Looking back at it today, Anderson’s story is a foretelling of what the internet’s power was and yet the areas of ethics, copyright and female exploitation were very much unconsidered – they still are.

As she correctly points out for Lee, who was a rockstar, it added to his bad boy image and rock and roll lifestyle. But for her, she was to remain nothing more than a sex symbol, public property, “a caricature” or “a piece of meat.”

Realising she had to own her voice and channel it is when we see Anderson come into her own with her animal rights activism and then her support for Julian Assange and finally, this documentary.

Throughout Anderson’s self awareness is present – she takes the abuse, the exploitation and caricaturisation in her stride for financial survival but also a means of staying relevant in an unforgiving world. No matter what is thrown at her, she owns it. To see a woman take it over and over again – with a smile – means the world kept throwing all that it could at her because she kept surviving.

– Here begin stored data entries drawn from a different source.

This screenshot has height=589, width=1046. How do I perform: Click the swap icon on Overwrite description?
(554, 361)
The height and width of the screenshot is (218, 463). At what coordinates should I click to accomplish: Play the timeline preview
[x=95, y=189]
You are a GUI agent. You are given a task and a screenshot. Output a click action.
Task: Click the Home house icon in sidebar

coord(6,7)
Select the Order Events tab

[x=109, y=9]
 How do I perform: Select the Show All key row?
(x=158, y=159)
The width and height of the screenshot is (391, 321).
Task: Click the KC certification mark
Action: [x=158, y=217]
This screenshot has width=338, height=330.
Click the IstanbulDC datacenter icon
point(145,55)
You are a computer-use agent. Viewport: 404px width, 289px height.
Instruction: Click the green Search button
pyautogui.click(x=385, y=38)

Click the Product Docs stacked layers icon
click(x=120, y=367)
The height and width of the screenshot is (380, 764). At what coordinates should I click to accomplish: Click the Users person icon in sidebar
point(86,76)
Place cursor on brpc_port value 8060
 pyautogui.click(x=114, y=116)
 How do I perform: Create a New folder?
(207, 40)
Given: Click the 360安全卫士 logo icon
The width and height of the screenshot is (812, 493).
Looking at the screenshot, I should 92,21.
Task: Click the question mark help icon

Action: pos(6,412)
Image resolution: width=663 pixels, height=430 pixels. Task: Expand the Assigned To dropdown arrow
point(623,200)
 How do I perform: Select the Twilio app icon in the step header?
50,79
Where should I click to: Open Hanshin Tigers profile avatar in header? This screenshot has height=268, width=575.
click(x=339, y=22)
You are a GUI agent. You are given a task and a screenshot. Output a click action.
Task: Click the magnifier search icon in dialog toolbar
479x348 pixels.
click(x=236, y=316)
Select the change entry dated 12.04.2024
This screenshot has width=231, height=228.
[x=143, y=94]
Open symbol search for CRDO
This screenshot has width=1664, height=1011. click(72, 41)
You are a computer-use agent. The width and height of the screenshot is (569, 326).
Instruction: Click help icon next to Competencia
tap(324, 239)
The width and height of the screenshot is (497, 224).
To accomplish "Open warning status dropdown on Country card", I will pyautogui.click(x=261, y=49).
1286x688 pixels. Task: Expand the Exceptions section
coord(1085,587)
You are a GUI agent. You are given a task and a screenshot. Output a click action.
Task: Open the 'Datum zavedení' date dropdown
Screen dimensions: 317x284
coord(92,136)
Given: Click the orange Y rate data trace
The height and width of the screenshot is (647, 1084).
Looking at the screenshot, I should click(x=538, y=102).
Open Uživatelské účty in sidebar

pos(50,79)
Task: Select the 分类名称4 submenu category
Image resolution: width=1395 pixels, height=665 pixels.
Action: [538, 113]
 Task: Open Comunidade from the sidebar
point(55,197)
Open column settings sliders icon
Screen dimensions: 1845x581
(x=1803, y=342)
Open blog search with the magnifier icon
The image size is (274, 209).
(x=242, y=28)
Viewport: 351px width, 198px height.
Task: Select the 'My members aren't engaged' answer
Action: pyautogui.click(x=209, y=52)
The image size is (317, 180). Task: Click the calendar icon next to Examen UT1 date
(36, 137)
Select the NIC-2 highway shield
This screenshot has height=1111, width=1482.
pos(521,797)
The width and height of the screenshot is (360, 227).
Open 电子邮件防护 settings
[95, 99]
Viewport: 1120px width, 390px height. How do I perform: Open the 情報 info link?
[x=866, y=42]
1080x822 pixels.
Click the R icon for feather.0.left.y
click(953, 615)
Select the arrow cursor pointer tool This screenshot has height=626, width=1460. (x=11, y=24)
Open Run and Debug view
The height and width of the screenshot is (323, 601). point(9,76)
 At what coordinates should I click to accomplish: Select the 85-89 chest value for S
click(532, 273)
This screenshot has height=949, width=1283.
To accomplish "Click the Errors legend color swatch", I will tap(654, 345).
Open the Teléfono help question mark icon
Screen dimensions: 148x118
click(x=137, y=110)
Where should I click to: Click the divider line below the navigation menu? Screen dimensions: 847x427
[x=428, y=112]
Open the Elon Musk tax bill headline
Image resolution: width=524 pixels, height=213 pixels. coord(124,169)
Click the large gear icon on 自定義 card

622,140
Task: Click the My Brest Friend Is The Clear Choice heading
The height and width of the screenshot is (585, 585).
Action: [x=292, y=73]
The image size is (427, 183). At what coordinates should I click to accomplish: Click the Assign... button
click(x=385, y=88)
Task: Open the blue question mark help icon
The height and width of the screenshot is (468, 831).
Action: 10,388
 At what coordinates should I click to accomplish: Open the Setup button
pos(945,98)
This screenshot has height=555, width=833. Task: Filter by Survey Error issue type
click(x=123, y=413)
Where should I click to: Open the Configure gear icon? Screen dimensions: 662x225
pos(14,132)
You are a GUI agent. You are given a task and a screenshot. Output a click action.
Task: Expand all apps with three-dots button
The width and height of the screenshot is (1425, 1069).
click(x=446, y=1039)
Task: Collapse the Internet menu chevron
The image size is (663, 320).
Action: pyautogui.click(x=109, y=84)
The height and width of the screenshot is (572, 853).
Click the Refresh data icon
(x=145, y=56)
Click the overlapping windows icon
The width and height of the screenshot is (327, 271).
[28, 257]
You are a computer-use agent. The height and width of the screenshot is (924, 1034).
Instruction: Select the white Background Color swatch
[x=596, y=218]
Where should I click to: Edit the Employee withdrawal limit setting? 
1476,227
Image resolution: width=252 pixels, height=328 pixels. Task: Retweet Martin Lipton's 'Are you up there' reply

To tolerate it, accept it takes immense strength and yet she’s clear on what she will tolerate and what she will not. To protect her children she walks out on her husband after an ugly incident and her bond with her boys is crystal clear. When the Hulu show Pammy and Tom was made, she refused to have anything to do with it. So much so, when the sex tape was leaked she refused to see it even when it was streamed online. It’s clear all along she’s had boundaries and maintained self respect when the world did not.

Towards the end she understands that while the world mocked, taunted and made money off her sexuality, it came from seeing her as a woman who had control – especially when all that ugliness came from men. “Their initial attraction to me might be [a] ‘Oh, she’s [in] Playboy’ thing … but I’m not a damsel in distress. But some men hate you for being something else… They start grabbing you by the hair, and throwing you into walls and stripping your clothes off.”

As the documentary comes to the end, it shows Anderson preparing for her Broadway turn as Roxie Hart in the play Chicago.

When Anderson is told that Roxie is obsessed with herself, Anderson sticks to her ground and disagrees. “Her dream isn’t to be famous, it’s to be respected, to be seen and to have freedom. So it’s not just superficial.”

Pamela Anderson has suffered and suffered badly. But today as she tells her story, her story in her own words, she commands respect and she owns her freedom.